Against the backdrop of the ongoing COVID-19 pandemic, Merlin Entertainments has published its 2019 Annual Report and Accounts, along with additional information which provides an insight into the effect on its business of the ongoing economic disruption of the global outbreak and how it has responded to the challenges posed.
With governments across the world implementing policies to restrict travel, mandate social distancing and close non-essential businesses, Merlin Entertainments is one of countless companies to be impacted, with it noting that as of Tuesday 21st April 2020 all but nine of its 130 attractions were closed. This includes all of its UK attractions, which have now been closed for just over a month, and are expected to remain closed until at least 1st June 2020, following announcements made this week. Despite the significant negative commercial impact that this has unsurprisingly had, Merlin stresses that its priority remains the health, safety, and well-being of its employees and visitors around the globe.

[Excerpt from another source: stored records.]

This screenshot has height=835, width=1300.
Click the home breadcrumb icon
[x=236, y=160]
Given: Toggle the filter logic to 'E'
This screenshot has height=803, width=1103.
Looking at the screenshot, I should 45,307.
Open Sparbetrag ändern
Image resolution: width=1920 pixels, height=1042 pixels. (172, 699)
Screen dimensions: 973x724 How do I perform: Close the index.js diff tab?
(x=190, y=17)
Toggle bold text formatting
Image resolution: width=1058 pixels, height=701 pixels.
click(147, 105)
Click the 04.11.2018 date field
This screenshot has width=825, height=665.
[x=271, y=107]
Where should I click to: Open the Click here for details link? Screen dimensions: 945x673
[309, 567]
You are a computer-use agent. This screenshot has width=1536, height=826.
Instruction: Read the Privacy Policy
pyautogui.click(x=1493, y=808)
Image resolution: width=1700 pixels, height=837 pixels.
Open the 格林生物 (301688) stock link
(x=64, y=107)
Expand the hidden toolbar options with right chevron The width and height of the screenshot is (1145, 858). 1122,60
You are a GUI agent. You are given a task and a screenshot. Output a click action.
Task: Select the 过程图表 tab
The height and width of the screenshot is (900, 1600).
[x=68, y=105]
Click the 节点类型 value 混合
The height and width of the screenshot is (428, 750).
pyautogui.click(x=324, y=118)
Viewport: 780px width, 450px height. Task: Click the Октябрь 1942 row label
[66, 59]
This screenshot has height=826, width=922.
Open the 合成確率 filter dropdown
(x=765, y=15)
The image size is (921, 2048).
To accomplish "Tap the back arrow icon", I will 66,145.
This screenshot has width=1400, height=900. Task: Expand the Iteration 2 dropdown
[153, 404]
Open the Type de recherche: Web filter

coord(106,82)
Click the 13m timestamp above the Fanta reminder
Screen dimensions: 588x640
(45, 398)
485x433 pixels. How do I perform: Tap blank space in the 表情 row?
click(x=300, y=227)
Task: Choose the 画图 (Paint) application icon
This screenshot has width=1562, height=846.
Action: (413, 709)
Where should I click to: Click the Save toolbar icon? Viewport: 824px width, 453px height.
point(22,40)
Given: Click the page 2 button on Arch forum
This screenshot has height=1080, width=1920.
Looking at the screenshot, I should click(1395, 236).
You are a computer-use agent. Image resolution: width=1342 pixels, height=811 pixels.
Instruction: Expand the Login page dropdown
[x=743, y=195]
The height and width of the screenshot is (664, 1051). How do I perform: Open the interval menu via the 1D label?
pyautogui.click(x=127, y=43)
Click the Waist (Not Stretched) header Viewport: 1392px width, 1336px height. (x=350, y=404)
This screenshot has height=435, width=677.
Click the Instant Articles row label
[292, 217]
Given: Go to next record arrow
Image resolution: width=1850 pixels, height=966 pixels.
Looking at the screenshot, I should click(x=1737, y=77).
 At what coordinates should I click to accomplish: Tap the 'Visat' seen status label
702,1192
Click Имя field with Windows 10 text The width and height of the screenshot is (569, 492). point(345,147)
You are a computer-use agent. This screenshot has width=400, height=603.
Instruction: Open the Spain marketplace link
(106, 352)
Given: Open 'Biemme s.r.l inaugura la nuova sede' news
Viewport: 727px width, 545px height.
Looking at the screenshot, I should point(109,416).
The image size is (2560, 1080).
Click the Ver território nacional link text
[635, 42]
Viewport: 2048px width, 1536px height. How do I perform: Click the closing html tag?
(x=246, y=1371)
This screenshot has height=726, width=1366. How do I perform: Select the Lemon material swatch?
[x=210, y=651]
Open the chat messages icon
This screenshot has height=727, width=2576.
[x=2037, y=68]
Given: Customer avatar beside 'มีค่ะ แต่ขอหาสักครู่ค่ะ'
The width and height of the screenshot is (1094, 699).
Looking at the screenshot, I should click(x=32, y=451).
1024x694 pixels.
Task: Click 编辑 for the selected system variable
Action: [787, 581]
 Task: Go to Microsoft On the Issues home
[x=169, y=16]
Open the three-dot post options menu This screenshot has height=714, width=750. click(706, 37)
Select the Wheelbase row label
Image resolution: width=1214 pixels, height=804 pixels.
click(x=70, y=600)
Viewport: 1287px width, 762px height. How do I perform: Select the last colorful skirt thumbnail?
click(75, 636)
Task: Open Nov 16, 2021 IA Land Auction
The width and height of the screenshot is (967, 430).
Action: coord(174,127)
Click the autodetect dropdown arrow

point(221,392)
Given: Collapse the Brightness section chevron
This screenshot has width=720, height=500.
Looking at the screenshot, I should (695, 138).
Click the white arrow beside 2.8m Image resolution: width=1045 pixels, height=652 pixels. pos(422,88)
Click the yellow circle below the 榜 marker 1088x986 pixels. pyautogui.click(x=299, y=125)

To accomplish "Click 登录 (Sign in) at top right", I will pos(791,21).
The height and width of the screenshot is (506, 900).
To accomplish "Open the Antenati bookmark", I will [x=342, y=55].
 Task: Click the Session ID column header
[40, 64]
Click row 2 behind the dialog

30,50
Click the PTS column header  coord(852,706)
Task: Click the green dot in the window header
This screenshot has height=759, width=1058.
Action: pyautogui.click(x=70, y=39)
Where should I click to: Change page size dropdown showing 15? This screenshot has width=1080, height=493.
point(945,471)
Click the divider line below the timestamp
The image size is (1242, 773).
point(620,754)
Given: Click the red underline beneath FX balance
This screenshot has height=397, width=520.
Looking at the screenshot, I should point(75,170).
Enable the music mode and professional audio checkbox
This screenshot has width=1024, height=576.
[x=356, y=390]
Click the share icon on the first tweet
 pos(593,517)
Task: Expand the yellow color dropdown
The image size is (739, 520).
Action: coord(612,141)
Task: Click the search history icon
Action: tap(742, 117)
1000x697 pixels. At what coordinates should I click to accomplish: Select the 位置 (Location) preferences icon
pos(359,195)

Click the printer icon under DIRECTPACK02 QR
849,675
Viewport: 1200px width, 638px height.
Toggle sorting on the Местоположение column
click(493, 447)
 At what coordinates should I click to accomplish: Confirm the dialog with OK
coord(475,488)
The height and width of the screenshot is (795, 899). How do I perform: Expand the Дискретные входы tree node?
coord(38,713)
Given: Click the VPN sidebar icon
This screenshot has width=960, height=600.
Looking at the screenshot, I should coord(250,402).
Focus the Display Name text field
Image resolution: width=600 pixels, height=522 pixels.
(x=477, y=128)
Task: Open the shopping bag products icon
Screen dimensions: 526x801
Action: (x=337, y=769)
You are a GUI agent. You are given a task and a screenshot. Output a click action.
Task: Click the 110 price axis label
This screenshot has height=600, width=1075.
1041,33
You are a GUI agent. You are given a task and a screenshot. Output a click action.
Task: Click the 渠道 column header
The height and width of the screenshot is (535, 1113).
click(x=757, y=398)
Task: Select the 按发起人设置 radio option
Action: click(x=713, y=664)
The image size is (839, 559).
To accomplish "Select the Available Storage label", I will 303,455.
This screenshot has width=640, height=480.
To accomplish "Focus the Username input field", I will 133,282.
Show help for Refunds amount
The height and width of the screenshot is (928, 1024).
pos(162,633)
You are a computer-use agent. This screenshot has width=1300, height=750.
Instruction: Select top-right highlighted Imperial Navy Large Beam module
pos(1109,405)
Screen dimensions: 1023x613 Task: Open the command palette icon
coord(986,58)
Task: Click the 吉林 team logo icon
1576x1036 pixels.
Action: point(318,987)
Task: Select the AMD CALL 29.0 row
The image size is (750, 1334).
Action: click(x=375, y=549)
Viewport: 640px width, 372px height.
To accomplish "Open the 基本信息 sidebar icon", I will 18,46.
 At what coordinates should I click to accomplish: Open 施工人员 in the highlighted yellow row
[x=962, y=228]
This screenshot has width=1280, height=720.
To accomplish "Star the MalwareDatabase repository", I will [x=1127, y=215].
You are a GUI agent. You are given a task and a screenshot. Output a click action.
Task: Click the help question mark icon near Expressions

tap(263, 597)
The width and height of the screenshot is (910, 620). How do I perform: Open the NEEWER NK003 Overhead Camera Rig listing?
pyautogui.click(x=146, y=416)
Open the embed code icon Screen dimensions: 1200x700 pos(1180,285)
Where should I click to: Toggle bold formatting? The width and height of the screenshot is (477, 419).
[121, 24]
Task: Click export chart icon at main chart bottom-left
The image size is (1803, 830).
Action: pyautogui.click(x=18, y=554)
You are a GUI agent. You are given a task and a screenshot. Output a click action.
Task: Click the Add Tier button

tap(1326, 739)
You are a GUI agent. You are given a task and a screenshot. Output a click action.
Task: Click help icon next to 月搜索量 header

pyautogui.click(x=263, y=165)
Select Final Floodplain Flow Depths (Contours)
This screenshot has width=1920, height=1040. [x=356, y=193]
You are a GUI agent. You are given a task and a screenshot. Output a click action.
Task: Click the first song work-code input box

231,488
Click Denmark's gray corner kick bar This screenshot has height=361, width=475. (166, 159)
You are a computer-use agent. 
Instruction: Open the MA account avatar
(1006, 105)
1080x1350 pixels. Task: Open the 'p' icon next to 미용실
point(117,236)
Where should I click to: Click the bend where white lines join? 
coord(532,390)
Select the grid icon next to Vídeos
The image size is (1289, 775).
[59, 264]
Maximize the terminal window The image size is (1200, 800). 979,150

As would be expected, Merlin have implemented a number of measures to reduce costs and conserve cash across the group. This has included furloughing approximately 80% of its global workforce and freezing recruitment of seasonal staff, voluntary salary reductions, nearly all but eliminating marketing and advertising spending, and reducing its variable staffing and rental costs. Collectively these measures have meant a 45% reduction of operating expenditure against what was originally budgeted during the period. Other measures have included seeking government support where available and engaging with landlords to defer rent or obtain rent-free periods whilst attractions remain closed.
The group has also reduced its planned capital expenditure by 40% (excluding LEGOLAND New York and LEGOLAND Korea which are both currently under construction), so as to focus on current projects, essential maintenance and infrastructure work in the existing portfolio. In the context of the UK Resort Theme Parks, this could mean that new attractions planned to open in the next few years could now be postponed or scaled-back. In turn, it remains to be seen whether attractions scheduled to open in the 2020 season, such as Gangsta Granny: The Ride at Alton Towers Resort and Black Mirror Labyrinth at THORPE PARK Resort, could be relaunched next year, if indeed they are able to open this year at all. Others in the industry have already made such decisions, with Paultons Park this week announcing that Tornado Springs will now open in Easter 2021, rather than next month as scheduled.
After all of the above, Merlin are estimating that they will still have average net cash outflows of approximately £50m per month, which is in the context of a cash position of £520m for the Merlin group and its parent company, Motion Acquisition Limited, as at the end of March. With this in mind, Merlin note that there is a material uncertainty on their ability to continue as a going concern, which is to say that they cannot be completely sure that they will still be able to operate in 12 months’ time. More detail is given in the group’s financial statements in relation to this, which reveal that Merlin’s ‘base case’ assumption is that the current situation will continue until mid-May, but they then anticipate the lifting of governmental restrictions on businesses opening and the ability of citizens to move freely. It is then assumed that once attractions open, ongoing revenue would recover to over 90% of normal levels after two months. Under this scenario, the company’s forecasts for the next 18 months indicate that it would have sufficient funds to meet its liabilities.
However, Merlin have also given consideration to a ‘downside’ scenario that models a four month shut-down lasting until mid-July 2020, where it would be more than five months before ongoing revenue would recover to over 90% of normal levels. In this situation, without any new sources of funds, the Group’s currently available liquidity could be exhausted by September 2020. With Merlin also announcing the issuance of €500m of new debt via the wider consortium group, this could suggest that management are now expecting that reality may be in line with the more pessimistic forecasts. Despite this uncertainty, Merlin note that their shareholders remain “highly supportive” of the business and “optimistic about its long-term prospects”.
With this in mind, although Merlin are clear that they will remain in compliance with government guidance, or even go beyond it where considered socially responsible to do so, thought is being given to how their attractions can open safely, when permitted to do so. Some Merlin Annual Passholders this week received a questionnaire, which provided an insight into some of the measures being considered. These included requiring guests and staff to wear face masks, undertaking temperature checks of guests and daily staff health checks, enhanced cleaning regimes and the offering of hand sanitisers, only allowing cashless payments and online booking, and restricting attraction capacity. However, it still remains unclear how practical it will be to operate visitor attractions in a situation where social distancing is likely to be a continued requirement.
TowersTimes and SouthParks will continue to bring all the latest updates on the ongoing situation as we have them.